Состояния «снобдений» в тюремных стенах не что-то совсем необычное. В тюрьме их испытывал не только Андреев. Шульгин записями снов заполнил около сотни тетрадей. В ночь на 5 марта 1953-го ему, например, приснилось, что «пал великолепный конь, пал на задние ноги, опираясь передними о землю, которую он залил кровью»548. Шульгин и всегда-то был склонен к мистике, но тюрьма болезненно обостряла психику, прислушивание к себе.

Осенью 1953-го перед Андреевым открылось необычайное, то, чего он ждал всю жизнь, хотя подобные состояния, пусть в меньшей степени, испытывал с 1950 года. Позже в дневниковых записях (7 февраля 1954 года) он попытался зафиксировать и оценить случившееся:

«Октябрь и особенно ноябрь прошлого года был необычайным, беспрецедентным временем в моей жизни. Но что происходило тогда: откровение? наваждение? безумие? Грандиозность открывшейся мировой панорамы, без сравнения, превосходила возможности не только моего сознания, но, думаю, и подсознания. Но панорама эта включала перспективу последних веков и в следующей эпохе отводила мне роль, несообразную абсолютно ни с моими данными, ни даже с какими-либо потенциями. Со стороны могло бы показаться, что здесь налицо mania grandiosa в сочетании с религиозн<ой> манией; но с этим не вязалось как будто бы два факта: то, что я не мог до конца поверить (а страдающие mania grandiosa непреложно верят) внушаемому мне представлению и колоссальности моего значения, и все-таки то, что истинность этого значения подтвердилась бы только в том случае, если бы подтвердился целый ряд прогнозов и общего, и личного характера. Должно пройти много месяцев, пожалуй, даже год, чтобы стало возможным судить об этом. Некоторые мелочи отчасти, правда, уже выяснились, но подтвердились зато и некоторые мелкие предсказания. Все это сопровождалось потрясающими переживаниями, ощущением реальной близости великих братьев из Синклита России. <…>

Этот период оборвался вместе с переводом в другую кам<еру>. Декабрь я был поглощен работой над трактатом, отчасти в него вошел и материал, почерпнутый в ноябре м<еся>це».

Он чуть ли не дословно повторил в «Розе Мира» эту запись. Великие братья из Синклита России, с благоговением и опаской не названные по имени, те, кто сопровождал его всю жизнь, чье присутствие он ощущал всегда. «Видел ли я их самих во время этих встреч? Нет. Разговаривали ли они со мной? Да. Слышал ли я их слова? И да, и нет. Я слышал, но не физическим слухом.

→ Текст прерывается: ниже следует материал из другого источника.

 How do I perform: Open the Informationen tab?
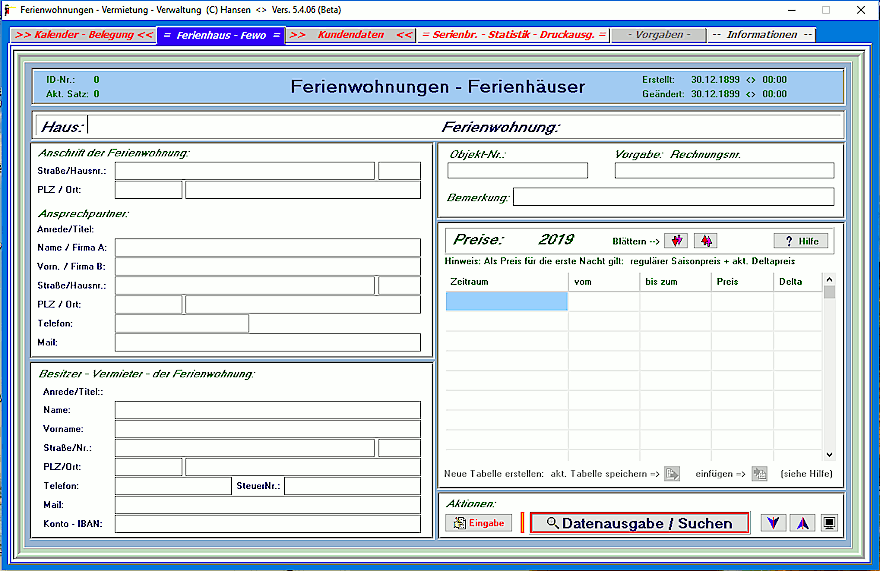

Как будто они говорили откуда-то из глубины моего сердца» – так он определил эти встречи-видения. Первый, им встреченный, конечно, Серафим Саровский, чья иконка всегда находилась при нем: на фронте в кармане гимнастерки и здесь, в тюрьме. Святой являлся ему однажды, в 1933-м, в церкви Святого Власия, и это видение он никогда не забывал. Три других – можно предположить – Достоевский, Лермонтов и Владимир Соловьев.